In our new home in downtown Toronto, we live walking distance from a cinema. It has become our new Friday night custom to take in the early show, other things being equal. Last month, things weren’t equal.

As we strolled hand-in-hand behind the Bay, I saw a 1970 Dodge convertible make a slow and deliberate three point turn. It was being maneuvered with the stately efficiency only a senior citizen would value as it headed on a certain path toward a parking space on our side of the street. Somewhere in between points two and three, a dark, lone figure appeared on the horizon. Headphones, hooded sweatshirt, baggy shorts and one leg rooted to a skateboard, he flamingoed his way toward us. Neither his speed nor his trajectory altered as he headed for the intersection of the convertible’s tire and the city’s curb. The senior driver knew nothing until the intruder thumped on his car. The road had been clear last time he checked. As he completed his automotive pirouette, the one legged boarder was boarded and exploded with rage. He picked up his transportation and smashed it with all his weight through the passenger side window. The driver was torn between rage and protectiveness. Even while he yelled out he was sprawled across the back seat protecting his three year old Afghan hound from the shards of shattered glass.

Police were called and the movie missed as we tried to calm the dog. The driver chased the boarder to no avail and received some medical attention from a passing paramedic. The police called back the next day since, in Toronto on a Friday night, they only respond to gun calls.

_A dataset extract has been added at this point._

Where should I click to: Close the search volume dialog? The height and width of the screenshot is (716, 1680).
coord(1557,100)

One week later, I was walking home from the grocery store early on a weekday evening. Heavy bags and construction rubble are a bad combination if you’re not paying close attention, and I wasn’t. Ass over tea kettle is the expression my father used to use. When I stopped rolling, the groceries were spread over five square metres and my hands and knees scraped raw. It took a good five minutes to re-assemble my self and my belongings. When I resumed my journey I passed two parked cars, each with drivers – one on a cell ‘phone and one doing nothing. It took me another block to realize they had witnessed my collapse and stayed rooted to their seats, refusing to acknowledge my distress. What combination of fear, inattention and indifference kept them distanced from my plight?

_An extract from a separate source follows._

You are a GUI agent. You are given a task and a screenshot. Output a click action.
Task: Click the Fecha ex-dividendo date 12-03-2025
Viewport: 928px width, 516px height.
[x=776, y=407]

There are some in our society who claim that there is a direct relationship between how much money we spend on police and how secure we are. I hold a different view. Police play a necessary but small role in the security of our society. What is far more important is the security we hold in common. I invest in the security of my community when I respond to the senior citizen who has been victimized. He started out a stranger and became a friend. The frozen witnesses to my own accident refused to invest in common security because they refused to invest in community. We were strangers in the beginning and strangers in the end. If we want to be more secure, what we need are not more heavily armed police but stronger communities.